In journalism, one of the first ropes you have to learn is don’t focus on your assignment so much that you miss opportunities for other stories. It’s something each of us learns the hard way at least once. You go to a city council meeting to write about a controversial new development and miss the city manager’s comments that imply a major tax increase is needed in next year’s budget. Or you scribble furiously about building projects in the school district’s bond election and ignore the brief report about a how a teacher’s innovative methods are having incredible results.
My moment came in college at Sam Houston State University. Lech Walesa, a major figure in Poland’s independence from the USSR, received a humanitarian award from the school. All of us in the class were supposed to cover the event, which we dutifully did. And all but one or two completely spaced out on a history professor’s beautiful and heart wrenching story of his family’s flight from Poland.
A closely related principle is that everyone has a story. While I may have missed the first one on a few occasions, this is an area I have always done fairly well with. One of the best compliments I’ve ever gotten from an editor was that I could get a story out of anything. While whatever level of writing talent I have may play a role in that, I think a bigger part of it is simply that I’m willing to let people tell their stories and I realize they’re all important in their own ways.

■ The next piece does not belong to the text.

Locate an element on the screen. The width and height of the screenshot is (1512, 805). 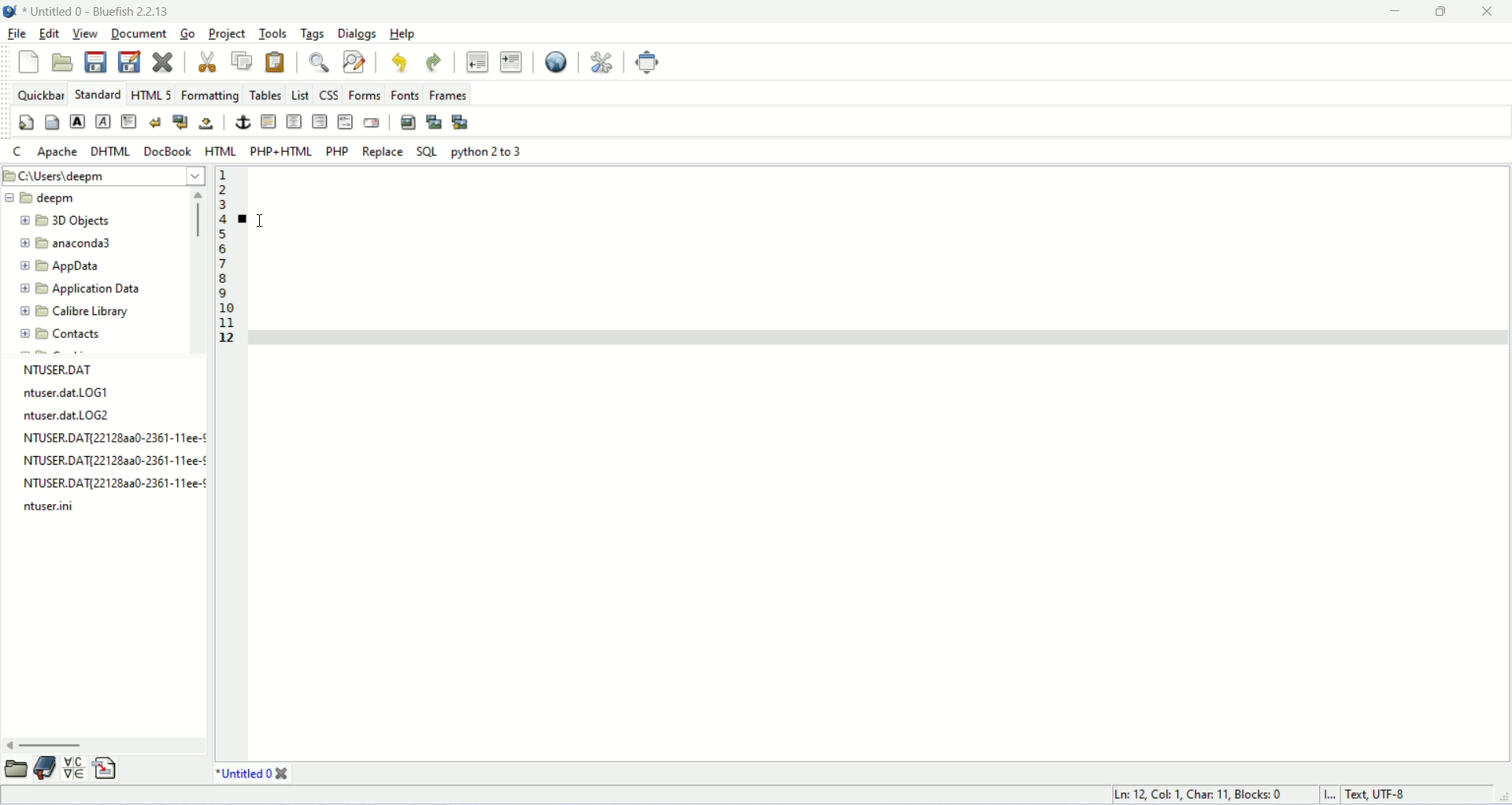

I was reminded of this the other day at a laundromat. Our washing machine suffered a sort of chain-reaction breakdown, and we hadn’t replaced it yet. So I took a couple of loads and my Kindle and figured I’d get a little reading in while the clothes got cleaned.
What I got instead was a conversation with a man passing through Paris, Texas, on a sort of never-ending tour of the country. A retired police officer, he’d been living in New Mexico when he lost just about everything in the housing market crash a few years ago. He bought a Ford cargo van (which looks a lot like the behemoth we purchased for our own extended family), put a few hooks, a mattress and other odds and ends inside, and he’s been traveling ever since. “I like traveling anyway,” he said. “I can live cheap.”
On the road, he’s met people who run laundromats and will talk on and on about high-efficiency vs traditional washing machines. He’s become an expert on the places to eat and avoid on his regular routes (and here I thought all Sonics were pretty much the same). And he swapped a few stories with a part-time journalist/full-time teacher. I don’t know the man’s name, and I doubt he remembered me the next morning. But he’s a face, a real person affected by these widespread economic woes we keep hearing about. He’s a chance intersection of lives that left a lasting impression. And he is a reminder of the truth Samwise Gamgee once observed: We’re all part of a bigger story that our own lives continue to ravel and weave.
As I said, journalism teaches us not to overlook the potential stories out there and to keep in mind that everyone has a story. But observing life through the eyes of a writer tells us that everyone is a story in his own right. We just have to pay attention, even at the laundromat.